Tessere chiesa

12
Dic

Comunità, sinodo, relazioni ecclesiali, donne, ministeri, lettura evangelica

La tessitura è un’arte che chiede tempo, relazioni, comunità. Può sembrare di no, perché l’immagine che abbiamo è di un paio di mani, di solito femminili, che muovono i fili su un telaio. E invece chi arriva a questo ha ricevuto i segreti del tessere da qualcuno, si è accompagnato a lungo con lei, è quasi sempre una lei, ha instaurato una relazione, ha raccolto la sapienza di una intera comunità. Gli esperti di tappeti (o di maglioni o di coperte o di scialli) riconoscono immediatamente la provenienza della tessitura e sanno se si tratta di piccoli geometrici tappeti baluchi tessuti da inafferrabili popoli nomadi sparsi fra l’Iran, l’Afghanistan e il Pakistan, oppure di delicati tappeti caucasici con prudenti presenze di fiori e animali.

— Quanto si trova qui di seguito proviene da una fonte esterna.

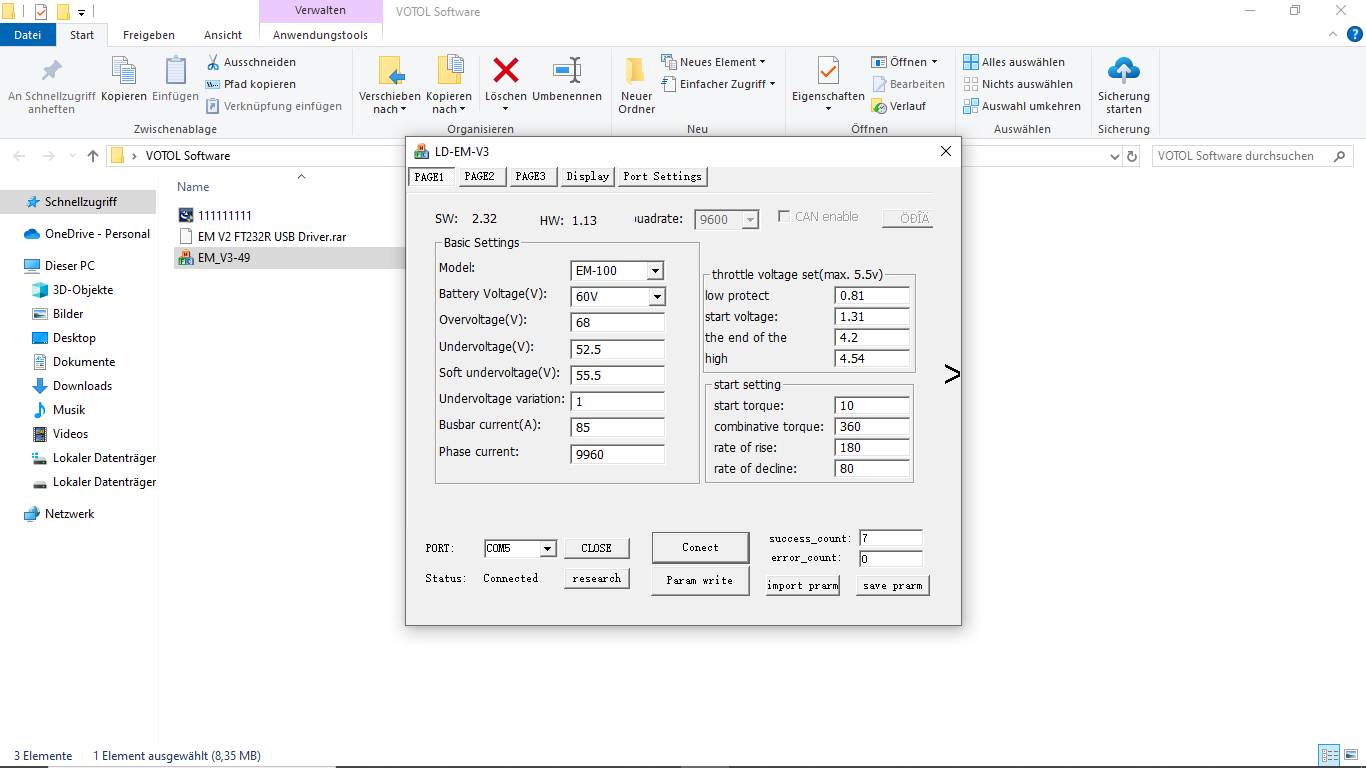The image size is (1366, 768).
Task: Open the Ansicht ribbon tab
Action: (223, 35)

Ma prendiamo il fermo immagine della comunità. Chi tesse lo fa perché la comunità riconosce il valore di quel che fa. Sa che, quando avrà finito l’apprendistato, ci sarà chi verrà a vedere, apprezzerà, si allargherà in commenti e apprezzamenti, acquisterà. O no, qualche critica è nel conto, naturalmente. Non solo. Quel che ha ricevuto è stato trasmesso. È passato di generazione in generazione. È perciò, anche per questa dinamica laicissima e antropologicamente universale, che la tradizione ha in sé un valore. Se non diventa feticcio. La Riforma protestante quando proclama il suo sola fide, sola scriptura alza la voce contro un feticcio che, ad esempio, ha trasformato la Grazia in compravendita (le indulgenze). Il feticcio era ed è il potere, intrecciato con il denaro e nella chiesa ci stiamo combattendo dal tempo del Vangelo, e ancora oggi con i parroci che mettono le tariffe sui sacramenti o con i movimenti ecclesiali che acquistano prestigio con opere di immenso valore economico.

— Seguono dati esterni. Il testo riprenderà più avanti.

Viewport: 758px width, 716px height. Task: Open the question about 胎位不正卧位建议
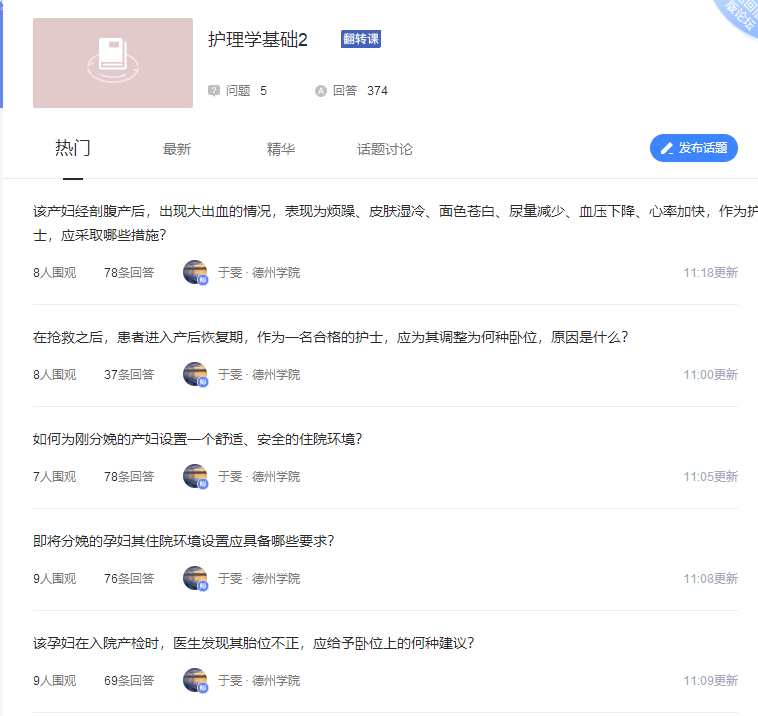pos(253,643)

Ecco. E il sinodo, fortissimamente voluto da papa Francesco, che cosa ha da dire su questo tessere chiesa? La tessitura è arte femminile, quante volte si è scritto, e le donne di fede hanno quest’arte. E del resto la chiesa ormai è femminile nei numeri, nei servizi, nella dimensione caritativa, nella catechesi, e potremmo continuare. In tutto tranne che nella condivisione della responsabilità. La responsabilità è di uomini, consacrati, formati in seminari, ormai svuotati, e in facoltà teologiche di necessità frequentate da uomini come loro, sostenuti dalle diocesi oppure dagli ordini religiosi di appartenenza. Perché le facoltà teologiche sono poche, richiedono la frequenza obbligatoria e il fatto che sono lontane e la frequenza costosa limita fortemente l’accesso delle donne. E comunque, anche quando sono formate e competenti, non c’è un luogo istituzionalmente riconosciuto in cui le donne possano esercitare la responsabilità nella chiesa. Qua e là sì, vengono cooptate da vescovi illuminati a fare cose, ma non è questo il punto. Il punto è che affinché sia vero, l’esercizio della responsabilità deve essere strutturale, indipendente dalla benevolenza di un vescovo o di un papa. E deve essere diffuso e riconosciuto.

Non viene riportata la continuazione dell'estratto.